Wednesday, September 26, 2012

Groovy Recipe: Lentil Enchiladas

I love Mexican food.  Looooove it.  When I was pregnant, it was pretty much all I ate.  Babydoll's DNA is part guacamole.  I don't usually cook Mexican food at home; I tend to leave that to the professionals.  But I love enchiladas, and I especially love my lentil and veggie enchiladas.



Lentil Enchiladas
4-6 servings

Ingredients
8 corn tortillas
2 cups cooked lentils (I use the steamed lentils from Trader Joe's)
1 1/2 cups enchilada sauce (I use the Trader Joe's bottle)
1 cup cooked brown or wild rice
1 medium zucchini, quartered and thinly sliced
1 medium yellow squash, quartered and thinly sliced
1 medium onion, petite dice
1/2 cup shredded or grated carrot
1/2 cup bell pepper, petite dice (any color, though I prefer yellow and orange in this dish)
1 1/2 cups shredded cheddar, or Mexican blend cheese

Method
Preheat the oven to 350.

Drizzle olive oil in a large frying pan.  Heat over medium, then add onion and peppers.  Saute them for a few minutes until they just start to turn tender.  Add in the carrots, zucchini, and squash.  Saute just until the zucchini turns bright green, then add in the lentils and rice.  Stir in 1/2 cup of enchilada sauce (more or less - you don't want the mixture runny, but you don't want it too dry).  Remove from heat.
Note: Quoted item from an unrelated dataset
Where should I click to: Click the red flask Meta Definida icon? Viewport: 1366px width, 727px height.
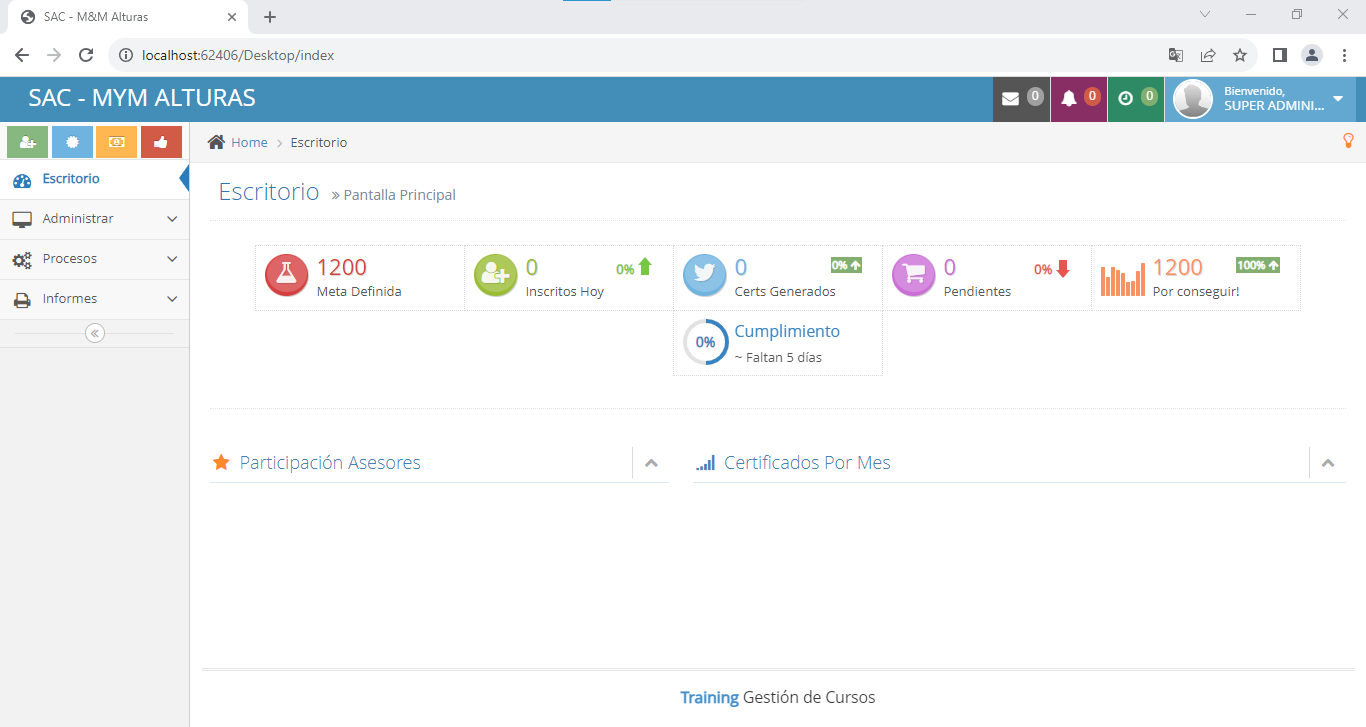tap(287, 274)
Coat a large casserole or baking dish with cooking spray, then cover the bottom with a thin layer of enchilada sauce (1/4-1/3 cup, depending on the size of your dish).  Lay two of the tortillas side by side on the bottom.  Spread enough lentil mixture over each tortilla to cover it.  Sprinkle each with cheese.  Repeat with the remaining tortillas and lentil mixture.  After laying the top tortilla on each stack, press down lightly with your hand to firm up the stacks.  Pour the remaining enchilada sauce over the stacks, then sprinkle with the rest of the cheese.

Bake at 350 for 25-30 minutes.  Remove from oven and let set for 10 minutes.  I use a wide spatula to quarter each stack and serve two quarters per adult.  Grub.



Why do I stack the tortillas, instead of rolling them?  Quite simply, I can't roll corn tortillas to save my life.  No matter how moist I get them, they still crack and break.  Plus, a layered dish like this is super easy to serve.  And it's really easy to freeze leftovers this way.

Fair warning: there is a lot of fiber in this dish.  Things should move, um...smoothly for you after supper.